In [None]:
"""""""""""""""""""""""""""""""""""""""""""""""""""""""""""""""""""""
#####################################################################
#             Generalising on Multi Label Level                     #
#####################################################################

"""""""""""""""""""""""""""""""""""""""""""""""""""""""""""""""""""""
import pandas as pd
import numpy as np
from collections import Counter

from utilities.preprocess import Preproccesor
from utilities.attention_layer import Attention
from utilities.helping_functions import create_embedding_matrix

from sklearn.feature_extraction.text import TfidfVectorizer
from sklearn.svm import SVC
from sklearn.metrics import f1_score, balanced_accuracy_score, confusion_matrix
from sklearn.utils import shuffle
from sklearn.model_selection import KFold

from keras.preprocessing.sequence import pad_sequences
from keras.layers import GlobalAveragePooling1D, GlobalMaxPooling1D, SpatialDropout1D, Bidirectional, Dense, \
    LSTM, Conv1D, Dropout, concatenate
from keras import Input, Model
from keras.callbacks import EarlyStopping, ModelCheckpoint
from keras.optimizers import Adam
from keras.layers.embeddings import Embedding
from keras.preprocessing.text import Tokenizer

import nltk
nltk.download('wordnet')
nltk.download('stopwords')

In [2]:
from sklearn.metrics import f1_score, accuracy_score, hamming_loss, make_scorer, fbeta_score, multilabel_confusion_matrix,\
    average_precision_score, precision_score, recall_score


def average_precision_wrapper(y, y_pred, view):
    return average_precision_score(y, y_pred.toarray(), average=view)

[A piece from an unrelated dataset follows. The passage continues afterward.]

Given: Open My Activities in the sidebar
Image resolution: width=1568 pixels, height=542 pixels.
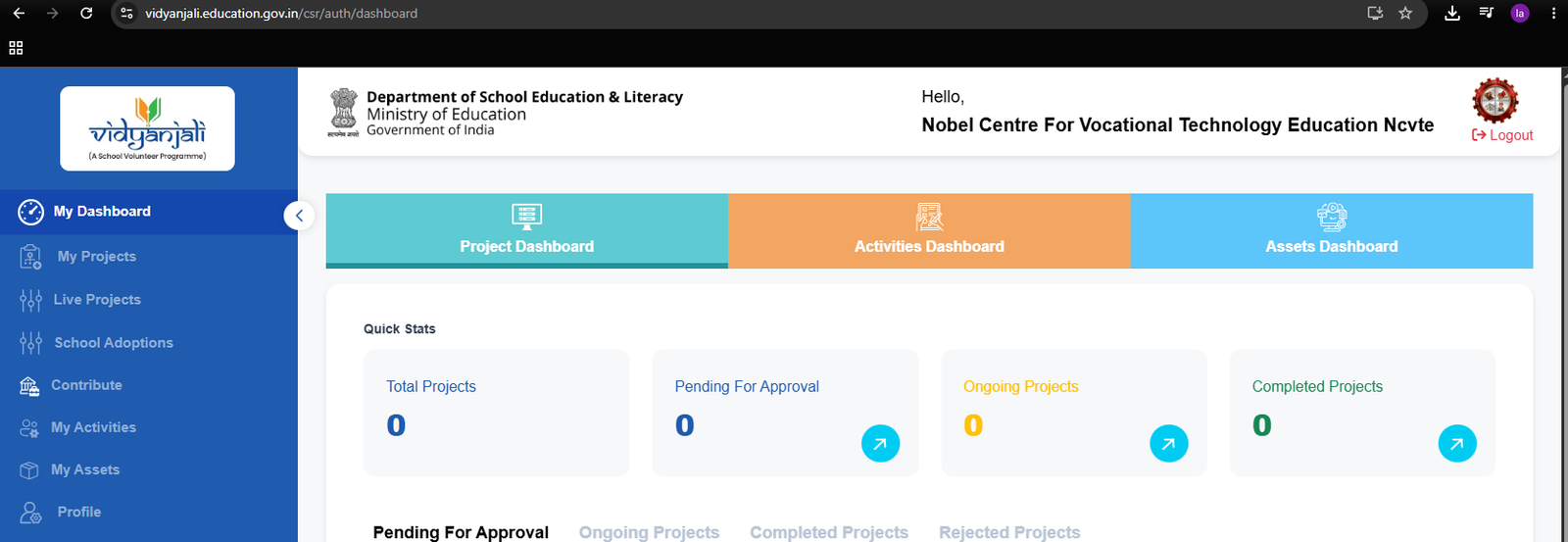Looking at the screenshot, I should coord(149,427).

hamm_scorer = make_scorer(hamming_loss, greater_is_better=False)
ftwo_scorer = make_scorer(fbeta_score, beta=2)

Loading ETHOS and the dataset D2: Ousidhoum, Nedjma, et al. "Multilingual and multi-aspect hate speech analysis." arXiv preprint arXiv:1908.11049 (2019).

We will load our data without preprocessing them!

In [3]:
X, yt, y = Preproccesor.load_multi_label_data(True, False)  
# yt has continuous data, y has binary
V, v_s, v_d, v_a, v_t, v_g, v_n = Preproccesor.load_mlma(True, False)
label_names = ["violence", "directed_vs_generalized", "gender", "race",
               "national_origin", "disability", "religion", "sexual_orientation"]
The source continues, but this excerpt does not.